Travailleurs détachés : Les coûts sociaux du plan de la Commission l'emportent sur les économies

Le coût social des projets de la Commission européenne visant à affaiblir les règles sur le détachement des travailleurs sera bien plus élevé que les petites économies réalisées par les entreprises, avertissent les syndicats.

La Commission européenne a publié aujourd'hui une proposition visant à créer un système européen unique de déclaration des travailleurs détachés, dont l'objectif aurait dû être de garantir un meilleur respect et une meilleure application des règles.

Cependant, la proposition de règlement privilégie clairement la réduction des coûts pour les entreprises au détriment du groupe de travailleurs le plus vulnérable d'Europe et intervient après une consultation minimale avec les syndicats ou les inspections nationales du travail.

Le document de travail des services de la Commission indique clairement que l'objectif du règlement est de "réduire les exigences en matière d'information" des employeurs sur les travailleurs détachés.

Une économie de 11 euros

Cela rendrait encore plus difficile pour les inspections du travail, déjà débordées, de savoir quels lieux de travail elles doivent visiter pour lutter contre les abus endémiques auxquels sont confrontés les travailleurs détachés, tels que le non-paiement des salaires et les conditions de travail dangereuses.

Les États membres participant au système ne pourraient pas exiger des employeurs qu'ils fournissent d'autres informations nécessaires au suivi des entreprises et à la prévention des abus.

Selon la Commission, le coût actuel pour les employeurs de la déclaration d'un travailleur détaché s'élève à la modique somme de 10,78 euros. Même si tous les États membres mettaient en œuvre cette initiative, les économies totales pour les entreprises européennes ne s'élèveraient qu'à "environ 13 945 000 euros", selon la Commission.

La Confédération européenne des syndicats (CES) a écrit à la Commission avant la proposition pour lui faire part de ses inquiétudes quant aux conséquences sociales négatives qui dépassent de loin cette petite économie.

En réponse à la proposition d'aujourd'hui, la secrétaire générale adjointe de la CES, Isabelle Schömann, a déclaré :

"La Commission européenne a manqué l'occasion d'introduire un système de déclaration des travailleurs détachés qui permettrait aux employeurs d'enregistrer correctement les travailleurs détachés et aux inspecteurs du travail de faire respecter les droits des travailleurs.

"Malheureusement, la Commission a préféré donner la priorité à une réduction des informations que les employeurs devront fournir sur les travailleurs qu'ils envoient dans d'autres pays, afin d'économiser seulement 11 euros par fois.
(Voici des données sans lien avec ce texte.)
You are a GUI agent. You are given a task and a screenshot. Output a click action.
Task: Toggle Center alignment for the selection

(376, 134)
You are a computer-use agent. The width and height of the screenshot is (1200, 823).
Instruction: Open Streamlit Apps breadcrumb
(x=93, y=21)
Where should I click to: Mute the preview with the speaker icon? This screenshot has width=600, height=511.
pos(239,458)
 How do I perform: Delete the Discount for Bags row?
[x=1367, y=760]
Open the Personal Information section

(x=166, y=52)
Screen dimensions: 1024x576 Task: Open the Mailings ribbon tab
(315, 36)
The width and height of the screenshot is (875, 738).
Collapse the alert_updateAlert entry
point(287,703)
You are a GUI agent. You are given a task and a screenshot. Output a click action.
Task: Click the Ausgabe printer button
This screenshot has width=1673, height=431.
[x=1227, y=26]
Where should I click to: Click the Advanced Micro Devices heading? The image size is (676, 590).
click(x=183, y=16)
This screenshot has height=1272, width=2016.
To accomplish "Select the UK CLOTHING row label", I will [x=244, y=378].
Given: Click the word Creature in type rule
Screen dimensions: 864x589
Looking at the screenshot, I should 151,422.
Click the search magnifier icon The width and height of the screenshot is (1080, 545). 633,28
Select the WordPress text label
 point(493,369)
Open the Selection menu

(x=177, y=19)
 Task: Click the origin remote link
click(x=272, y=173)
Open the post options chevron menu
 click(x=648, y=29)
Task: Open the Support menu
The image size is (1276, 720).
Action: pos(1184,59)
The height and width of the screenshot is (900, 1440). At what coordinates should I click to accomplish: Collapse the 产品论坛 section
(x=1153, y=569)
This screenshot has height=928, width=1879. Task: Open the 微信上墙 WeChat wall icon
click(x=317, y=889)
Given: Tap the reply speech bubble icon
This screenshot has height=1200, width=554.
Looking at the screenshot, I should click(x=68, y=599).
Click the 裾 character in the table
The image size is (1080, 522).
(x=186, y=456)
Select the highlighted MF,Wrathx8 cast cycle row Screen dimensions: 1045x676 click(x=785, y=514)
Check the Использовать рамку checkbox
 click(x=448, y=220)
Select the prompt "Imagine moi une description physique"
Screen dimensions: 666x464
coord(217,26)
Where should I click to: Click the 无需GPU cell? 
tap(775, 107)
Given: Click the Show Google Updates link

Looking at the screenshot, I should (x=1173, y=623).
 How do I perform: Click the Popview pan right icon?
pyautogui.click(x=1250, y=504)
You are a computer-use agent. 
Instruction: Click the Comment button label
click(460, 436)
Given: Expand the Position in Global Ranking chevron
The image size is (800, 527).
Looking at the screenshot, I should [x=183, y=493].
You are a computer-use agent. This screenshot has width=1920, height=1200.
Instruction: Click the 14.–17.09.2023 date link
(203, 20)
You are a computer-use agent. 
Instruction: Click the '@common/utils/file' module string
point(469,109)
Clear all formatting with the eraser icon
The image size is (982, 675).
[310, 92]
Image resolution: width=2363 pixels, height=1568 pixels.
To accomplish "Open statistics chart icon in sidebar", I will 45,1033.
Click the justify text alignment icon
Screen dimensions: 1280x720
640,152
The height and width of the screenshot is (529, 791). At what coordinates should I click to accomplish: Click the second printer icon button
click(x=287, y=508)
"Il est hautement irresponsable de déréglementer davantage ce processus alors que les travailleurs détachés sont déjà confrontés à des abus généralisés, allant du non-paiement des salaires à des conditions de travail dangereuses qui ont conduit à des accidents mortels.

"Le coût social de cette proposition dépasserait de loin les petites économies réalisées par les entreprises. C'est un exemple clair de la fausse économie du programme de déréglementation à la Trump de la Commission.

"Au lieu de cela, la Commission doit de toute urgence prendre des mesures législatives pour réglementer les intermédiaires du travail et limiter les longues chaînes de sous-traitance qui permettent aux entreprises d'échapper à leurs responsabilités en matière d'exploitation des travailleurs détachés."

Le secrétaire général de la FETBB, Tom Deleu, prévient que cette initiative conduira à davantage de dumping social, de criminalité du travail et de concurrence déloyale :

"Cette initiative ignore totalement les signaux inquiétants émis par le secteur de la construction, qui indiquent que le faux détachement, en particulier dans les chaînes de sous-traitance longues et complexes, est devenu un modèle d'entreprise qui exploite les travailleurs.

"Le récent rapport de l'ELA sur le secteur de la construction, le rapport Letta et le rapport de mise en œuvre de la Commission sur la directive révisée relative au détachement de travailleurs insistent tous sur le besoin urgent d'une mise en œuvre meilleure et plus efficace, en particulier dans un contexte transfrontalier.

"La proposition actuelle ignore complètement ces rapports importants et se fonde sur une vision unilatérale qui ne tient compte que des coûts et de la charge administrative. Telle qu'elle est formulée, la proposition sapera les bonnes pratiques existantes en matière de systèmes de notification préalable qui existent dans plusieurs États membres.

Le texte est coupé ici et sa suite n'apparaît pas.